Cezary Wojcik
Keyboard Wizard
Theory: Macbook Touch

July 22, 2013

I'm sure that I'm not the first person to have thought about a MacBook with a touch screen, but I think that it is an appropriate time to resurface the subject. A report by the Wall Street Journal claims that Apple will be testing devices with screen sizes of 4 inches and 13 inches.

In recent months, Apple has asked for prototype smartphone screens larger than 4 inches and has also asked for screen designs for a new tablet device measuring slightly less than 13 inches diagonally, they said. The current iPhone 5 has a four-inch screen, while the iPad has a 9.7-inch screen. The iPad Mini, a stripped-down version of its tablet computer, has a 7.9-inch screen.

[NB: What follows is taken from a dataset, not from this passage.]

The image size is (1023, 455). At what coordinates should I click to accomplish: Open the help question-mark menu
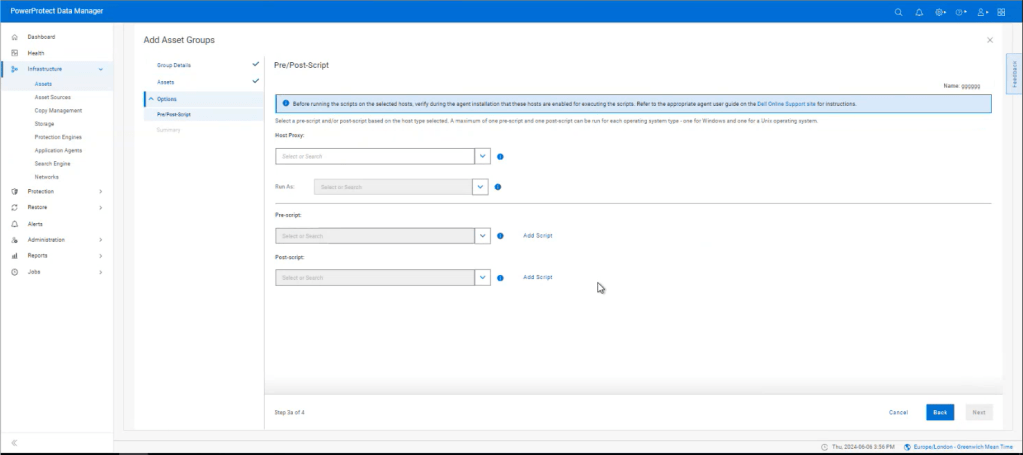pos(961,12)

Now, while a larger iPhone makes sense in a lot of ways, I don't think that a "13 inch iPad," as The Verge suggests, makes sense. There's a clear hierarchy of devices in terms of screen size. We start with the iPhone category that hovers around 3.5 inch screens. Next, we have the iPad category, with 7.9 inches for the iPad mini and 9.7 inches for the regular iPad. Next, we have the MacBook category, with screen sizes of 11.6, 13.3, and 15.4 inches.

Within this hierarchy, a 4 inch screen makes sense. However, a 13 inch screen falls into the MacBook category. A device with a 13 inch screen is unlikely to come without a keyboard, at least in the detachable form. The idea of a 13" touch screen sounds a lot like the recent Windows trend of Windows 8 Ultrabooks. Ultrabooks, essentially laptops with a touch screen, are a new category of devices. More importantly, it's a category that Apple has not yet entered.

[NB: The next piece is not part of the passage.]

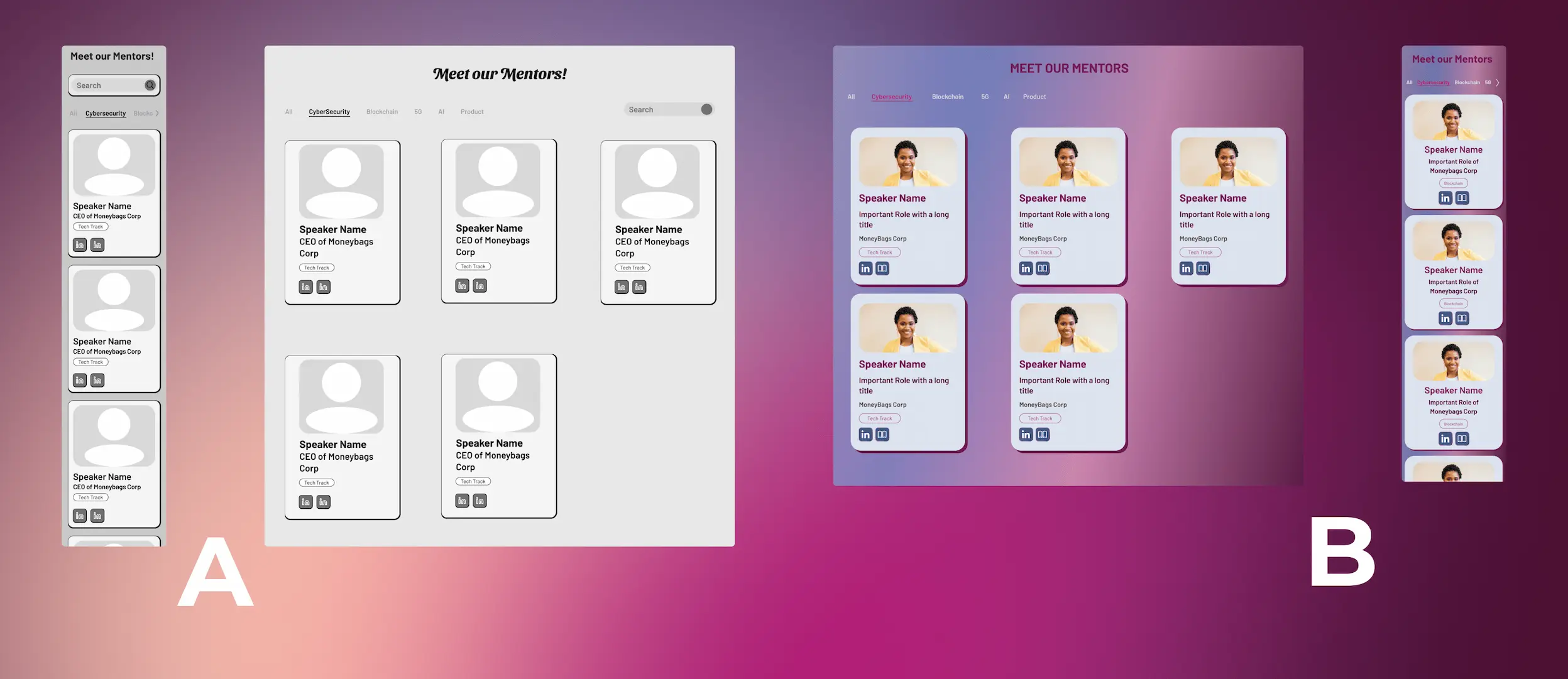
Task: Click LinkedIn icon on middle desktop design B card
Action: click(x=1026, y=268)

The increasing popularity of Ultrabooks as well as the information that Apple will be experimenting with 13 inch touch screens seems to point to a "MacBook Touch" some time in the future. If that is the case, however, how would Apple handle such a device's OS? The interface of OS X is not optimized for touch, but yet a 13 inch screen with a keyboard calls for more capability than iOS can offer. Microsoft's solution is to have a touch screen interface with the "real computer" hidden under the Desktop button. Since OS X runs on Intel processors, and iOS runs on ARM processors, such a hybrid would be difficult to create since at least one of the two would need to be rewritten in a new architecture.

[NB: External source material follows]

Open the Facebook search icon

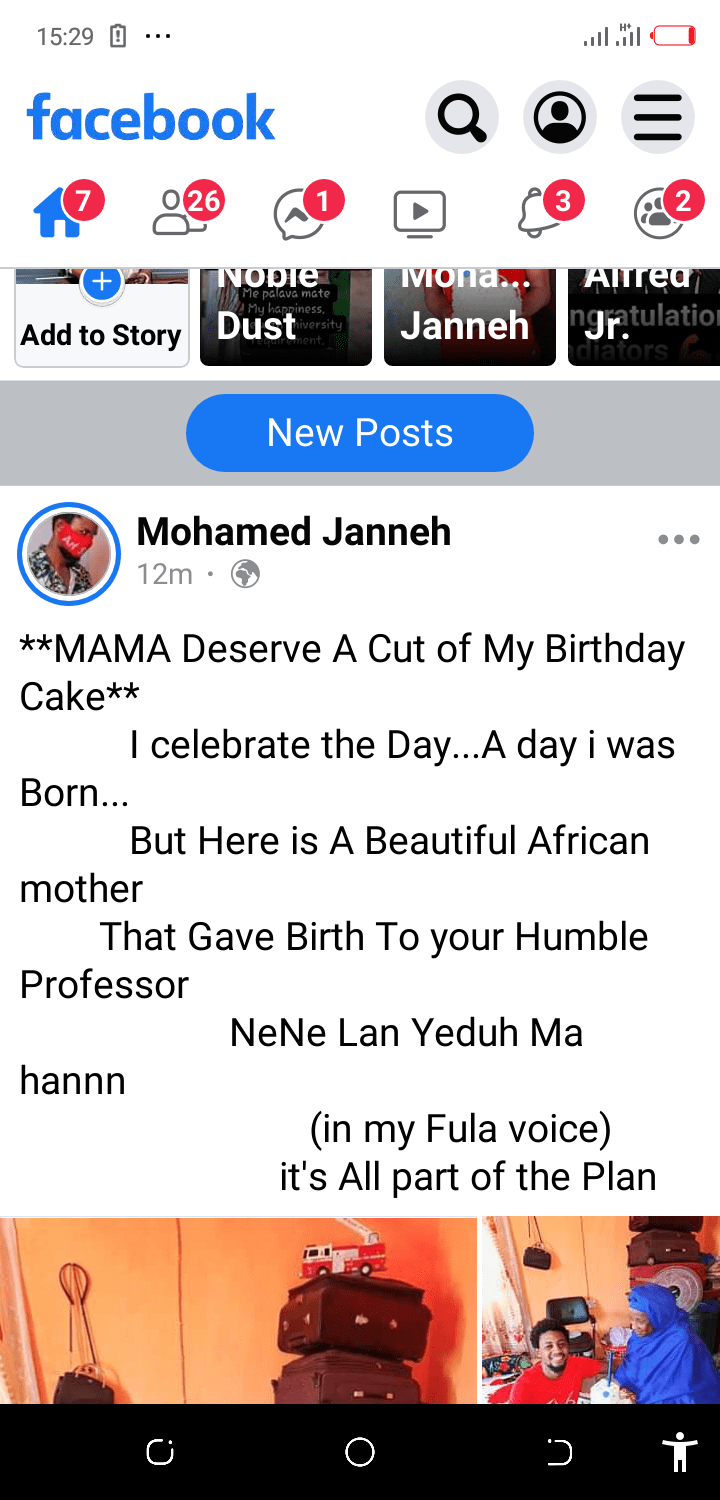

More likely is the expansion of the Mac App Store to include "MacBook Touch"-optimized apps. With fullscreen capability already built in, it only makes sense. Having a MacBook with a touchscreen would be really useful for iOS development. Currently, I have an iPad and a MacBook Pro 15", but, given decent specs, I think I would probably be willing to switch to a 13" MacBook Touch. I hope that Apple does indeed make its own Ultrabook.